NPR has a wonderful story To Dodge Blame, Officials Prepare Public For Worst which speaks to the issue of how to warn the public in order to keep them safe--while at the same time not being sure of what the outcomes will be. The article is well worth your reading.
I do think they miss the point that many leaders are trying to make the best judgements about how best to protect public safety. Not every politician in America is just trying to CYA and their record for the next election. Disaster research has found that the public is very forgiving of warnings that are meant to keep them safe, but turn out to be false alarms. If on the other hand, you choose to not warn the public because you don't want to be seen as "crying wolf" or you are concerned about the impact to business--and something does happen. Well, then you are toast, a crispy critter who will be gone as soon as action can be taken to get rid of you, be you appointed or elected.

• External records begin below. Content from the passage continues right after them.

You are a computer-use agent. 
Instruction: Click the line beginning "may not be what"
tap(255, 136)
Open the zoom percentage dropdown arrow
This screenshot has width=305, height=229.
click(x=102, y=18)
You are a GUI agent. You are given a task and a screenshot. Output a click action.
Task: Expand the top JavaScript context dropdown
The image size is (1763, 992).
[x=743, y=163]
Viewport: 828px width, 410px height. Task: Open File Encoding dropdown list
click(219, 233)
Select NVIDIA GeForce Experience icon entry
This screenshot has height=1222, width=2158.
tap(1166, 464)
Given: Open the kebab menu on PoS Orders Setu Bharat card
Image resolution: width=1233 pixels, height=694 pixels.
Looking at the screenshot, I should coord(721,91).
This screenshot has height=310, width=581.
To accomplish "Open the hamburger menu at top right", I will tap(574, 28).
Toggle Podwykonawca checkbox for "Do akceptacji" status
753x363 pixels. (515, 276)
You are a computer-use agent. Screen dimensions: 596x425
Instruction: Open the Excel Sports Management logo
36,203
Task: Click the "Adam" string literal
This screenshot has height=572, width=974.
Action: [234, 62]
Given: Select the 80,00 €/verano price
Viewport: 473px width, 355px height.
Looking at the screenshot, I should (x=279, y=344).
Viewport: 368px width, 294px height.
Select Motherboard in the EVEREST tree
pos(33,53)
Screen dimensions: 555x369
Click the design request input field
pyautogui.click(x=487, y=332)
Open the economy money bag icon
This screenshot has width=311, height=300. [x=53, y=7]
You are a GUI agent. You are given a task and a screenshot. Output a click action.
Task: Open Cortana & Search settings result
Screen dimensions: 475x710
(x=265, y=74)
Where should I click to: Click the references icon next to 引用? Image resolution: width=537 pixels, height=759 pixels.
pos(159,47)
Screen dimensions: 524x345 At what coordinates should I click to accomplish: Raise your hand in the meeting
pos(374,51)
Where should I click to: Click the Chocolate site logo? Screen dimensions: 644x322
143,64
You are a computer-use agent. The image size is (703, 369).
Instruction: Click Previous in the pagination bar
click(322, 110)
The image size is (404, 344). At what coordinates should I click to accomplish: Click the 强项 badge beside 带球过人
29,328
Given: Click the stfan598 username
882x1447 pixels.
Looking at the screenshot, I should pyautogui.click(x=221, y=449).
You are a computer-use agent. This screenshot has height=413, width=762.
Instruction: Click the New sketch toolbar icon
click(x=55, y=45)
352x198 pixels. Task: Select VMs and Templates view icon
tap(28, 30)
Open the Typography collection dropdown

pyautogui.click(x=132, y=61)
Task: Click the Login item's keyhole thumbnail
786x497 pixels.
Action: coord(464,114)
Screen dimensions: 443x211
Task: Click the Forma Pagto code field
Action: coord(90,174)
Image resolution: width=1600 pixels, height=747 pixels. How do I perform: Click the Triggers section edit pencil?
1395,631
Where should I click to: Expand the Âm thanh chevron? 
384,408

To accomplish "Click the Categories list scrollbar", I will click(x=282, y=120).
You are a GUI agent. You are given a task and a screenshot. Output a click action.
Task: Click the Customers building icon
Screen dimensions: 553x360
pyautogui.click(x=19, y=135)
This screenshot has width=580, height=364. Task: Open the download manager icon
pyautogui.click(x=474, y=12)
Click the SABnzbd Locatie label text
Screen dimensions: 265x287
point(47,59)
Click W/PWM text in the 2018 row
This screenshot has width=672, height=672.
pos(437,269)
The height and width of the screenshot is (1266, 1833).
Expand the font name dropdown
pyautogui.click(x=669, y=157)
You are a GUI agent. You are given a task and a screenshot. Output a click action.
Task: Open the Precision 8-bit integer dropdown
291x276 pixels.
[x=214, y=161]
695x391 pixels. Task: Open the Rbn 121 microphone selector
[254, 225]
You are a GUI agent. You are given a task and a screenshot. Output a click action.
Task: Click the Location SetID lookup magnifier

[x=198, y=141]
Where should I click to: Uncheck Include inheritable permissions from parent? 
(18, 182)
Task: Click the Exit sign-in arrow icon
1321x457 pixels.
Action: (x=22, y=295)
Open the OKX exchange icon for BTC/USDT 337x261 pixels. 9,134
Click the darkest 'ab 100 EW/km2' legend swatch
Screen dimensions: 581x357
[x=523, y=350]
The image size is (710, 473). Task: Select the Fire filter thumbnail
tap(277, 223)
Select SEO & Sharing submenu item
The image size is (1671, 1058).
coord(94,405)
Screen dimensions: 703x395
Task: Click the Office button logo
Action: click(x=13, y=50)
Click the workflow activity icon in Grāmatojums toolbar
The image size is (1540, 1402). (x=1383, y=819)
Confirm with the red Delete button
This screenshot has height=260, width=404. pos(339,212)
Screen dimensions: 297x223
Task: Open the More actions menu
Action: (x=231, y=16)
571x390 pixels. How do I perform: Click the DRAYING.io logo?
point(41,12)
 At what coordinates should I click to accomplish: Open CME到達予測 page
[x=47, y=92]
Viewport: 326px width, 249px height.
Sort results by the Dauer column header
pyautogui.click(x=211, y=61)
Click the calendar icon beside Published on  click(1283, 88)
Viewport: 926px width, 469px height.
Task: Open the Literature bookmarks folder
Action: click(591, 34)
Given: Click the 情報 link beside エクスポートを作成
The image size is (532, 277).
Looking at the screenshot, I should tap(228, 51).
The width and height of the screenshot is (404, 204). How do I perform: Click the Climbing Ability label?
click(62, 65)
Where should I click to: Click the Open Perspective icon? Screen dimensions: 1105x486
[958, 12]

I also found it interesting that the article mentioned the second stage of denial:
- Nothing is going to happen
- If something does happen, nothing will happen to me
- If something does happen, and it does happen to me it won't be that bad
- If something does happen, and it does happen to me, there is nothing I can do about it
Why else do some people chose not to have fire insurance once their home is paid for? Why would someone live in a flood zone and not have flood insurance? Why would anyone chose to live in the path of a future volcanic eruption?
People measure time by their own experiences. As someone in my own family said to me, "The previous occupants lived here for 30 years and they never had a flooding problem." Well, 30 years is a blink of an eye in geological time. Hmm, what are the people in Vermont saying, "I've lived here all my life and I've never seen anything like this." OK, that is two or three blinks of an eye.
Warning is something you don't want to screw up if you expect to keep your job. As I've written before, if I'm going to be shot, then it is going to be for doing something, not because I failed to act.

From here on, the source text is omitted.